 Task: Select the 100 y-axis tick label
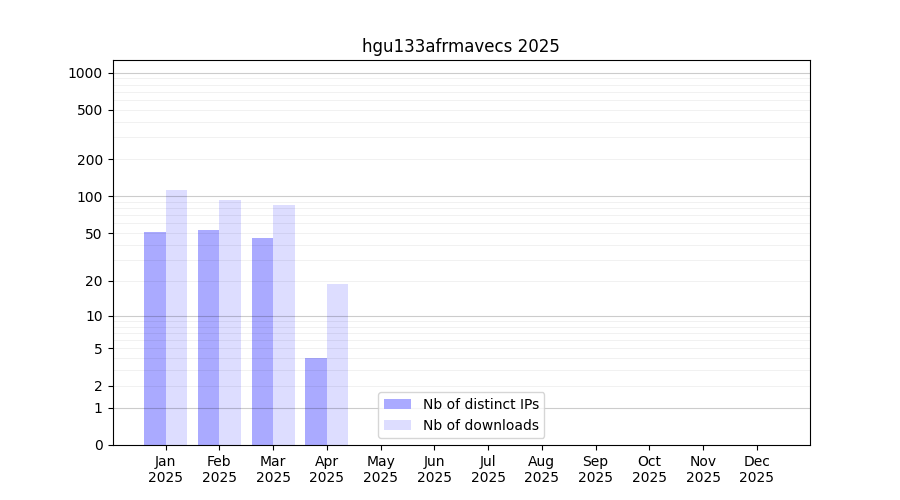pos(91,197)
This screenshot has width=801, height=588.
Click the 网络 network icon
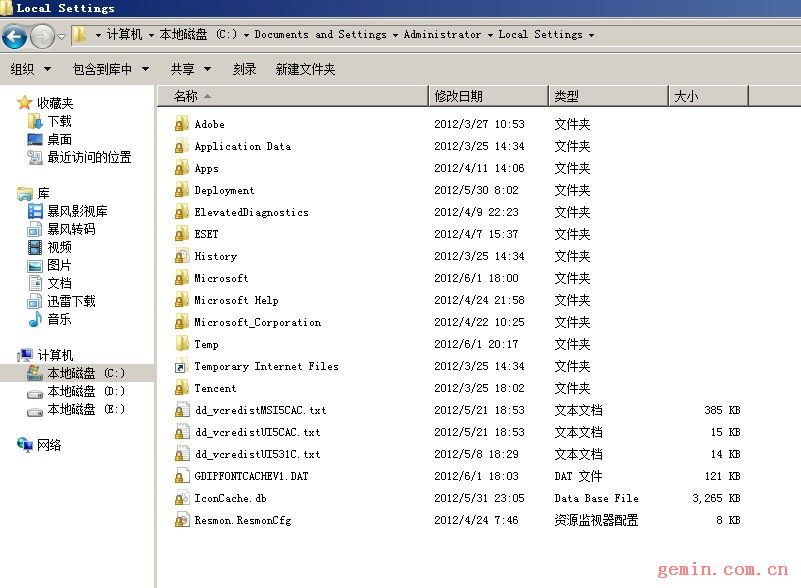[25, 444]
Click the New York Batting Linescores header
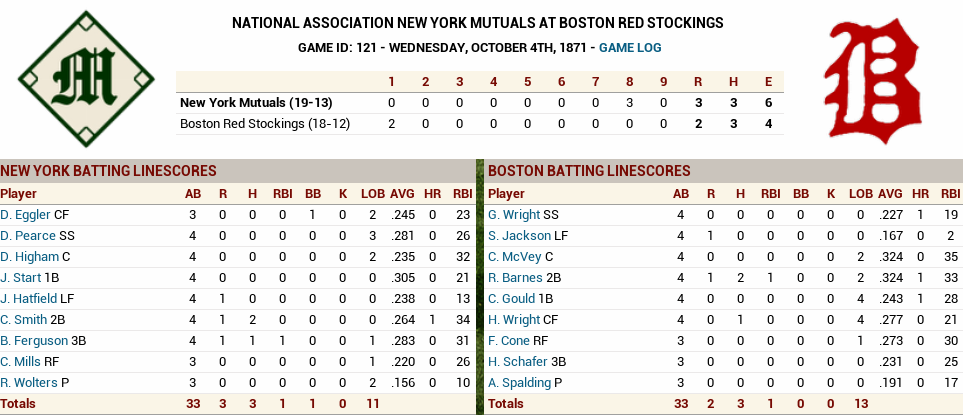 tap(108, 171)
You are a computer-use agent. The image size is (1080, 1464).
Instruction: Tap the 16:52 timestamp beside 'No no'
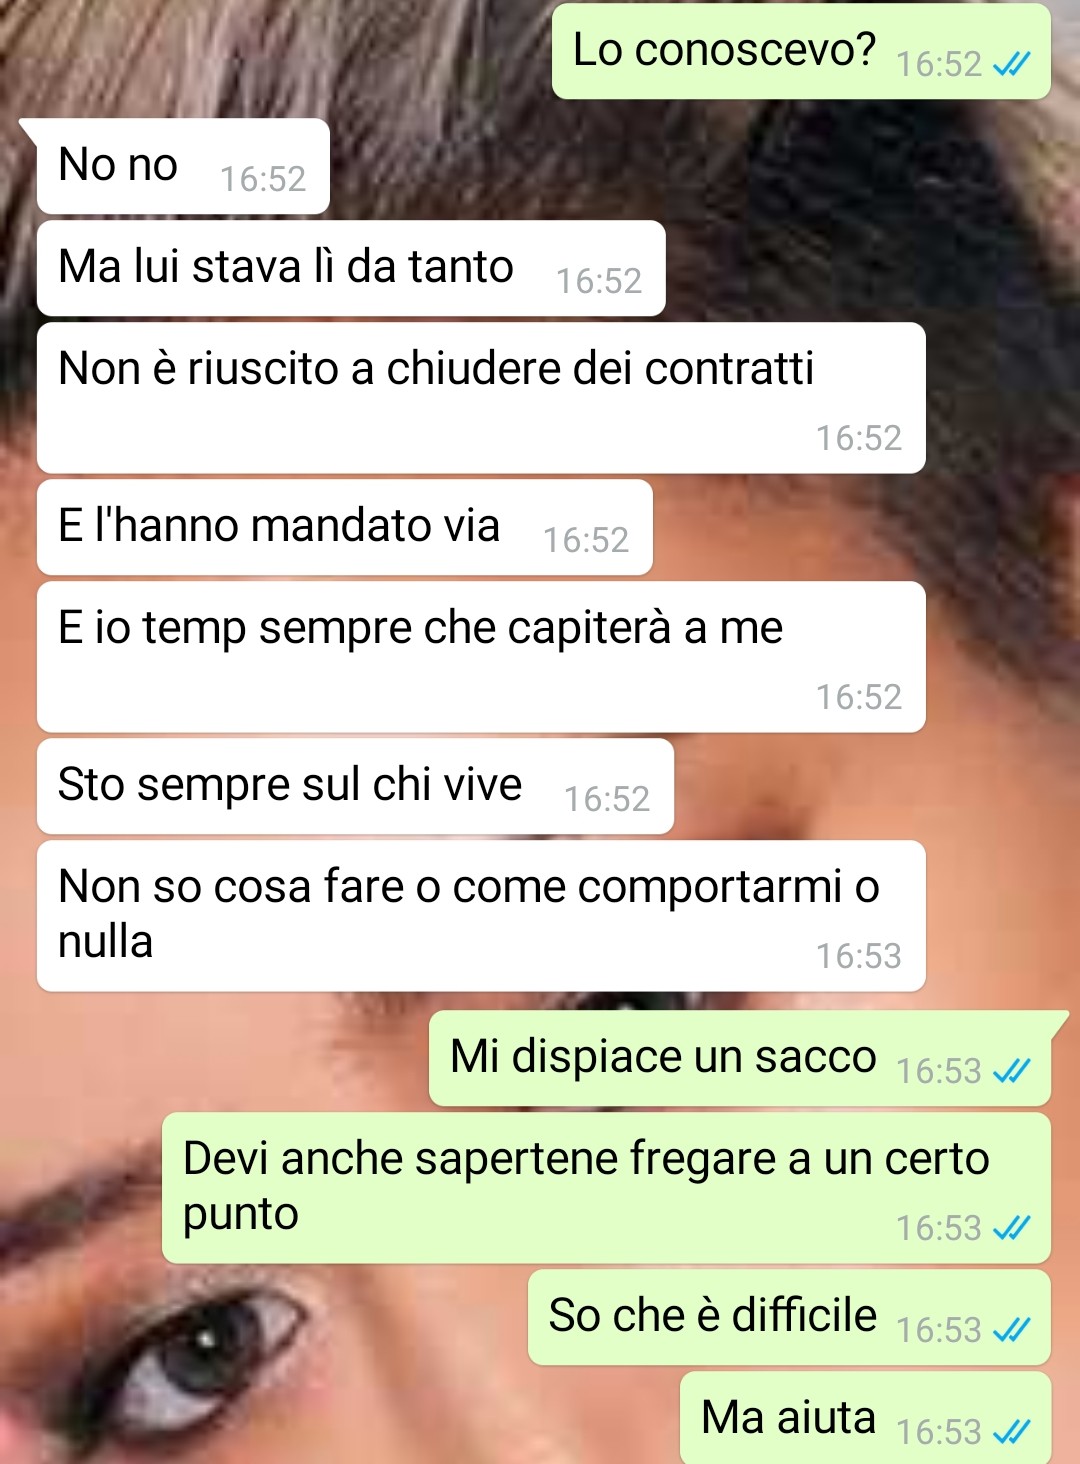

------------------------------------------------

*HOW TO COMPLETE THIS TASK*.
Retype the listing exactly. Skip every picture.

*ANSWER SECTION*.
 Task: Select the 100 y-axis tick label
pos(91,197)
This screenshot has width=801, height=588.
Click the 网络 network icon
[25, 444]
Click the New York Batting Linescores header
 tap(108, 171)
You are a computer-use agent. The image size is (1080, 1464).
Instruction: Tap the 16:52 timestamp beside 'No no'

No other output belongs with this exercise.